Because it's a ticking time bomb. There are still a gazillion of people saying 
that Windows sucks because it crashes so often. That's the main reason that 
got me from Win98 to Linux. However, if you are running Win XP or 2003 with 
drivers from responsible manufacturers fact of the matter is that the Windows 
kernel is an impressively stable beast. A beast still, but not because of 
stability issues. Blue screens are a relic of the past, or of cheap hardware 
and/or buggy drivers (which is mostly caused by cheap hardware :) ).

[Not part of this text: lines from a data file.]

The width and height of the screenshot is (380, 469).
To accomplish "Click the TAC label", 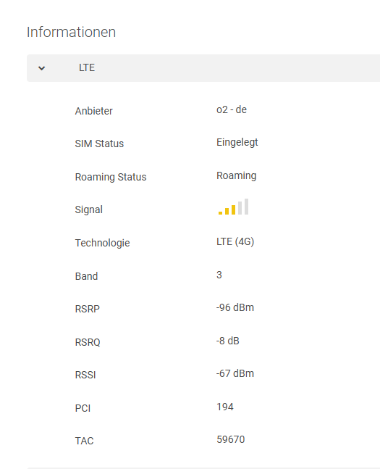I will (x=84, y=441).
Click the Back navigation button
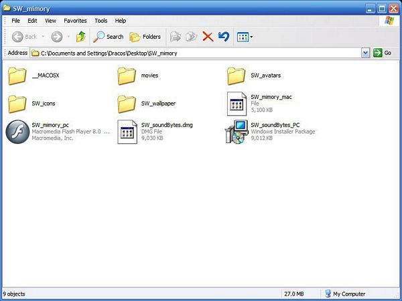The width and height of the screenshot is (402, 301). [x=24, y=37]
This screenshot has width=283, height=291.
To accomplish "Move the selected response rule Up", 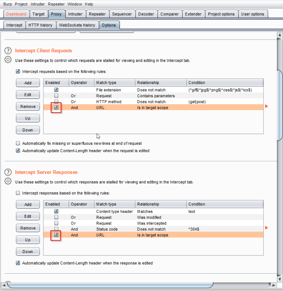I will pyautogui.click(x=28, y=240).
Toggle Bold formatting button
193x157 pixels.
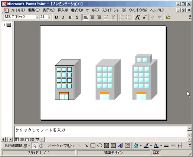pos(56,17)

Why am I stating this point? Because what used to be true is a myth now. A 
convenient myth since it's free marketing for us, but a myth nevertheless. 
Look at how long the myth is still living on. Now consider us tauting our 
current security. Since we can already know that that situation won't last, 
think about the effect that our security-myth will have on people switching 
to our platform in 3 or 4 years time. They will be disappointed. A lot. How's 
that for bad marketing? If MS delivers only 10% of what it promises for Vista 
and security in general (and I think they will, the code they're writing now 
is a hell of a lot better than their old stuff, and although they have a LOT 
of legacy crap biting them again and again, and they will continue to make 
mistakes from time to time they WILL gradually become more secure) people 
will simply move back to Vista and we lose.

Summarizing a darn long paragraph we *could* use it as a short-term argument 
at the current point in time, but in the long run it does more harm than 
good.

> imagine it was only because we have a smaller user base (which is not
> the reason imho)... so what?  you'd still be more secure by switching.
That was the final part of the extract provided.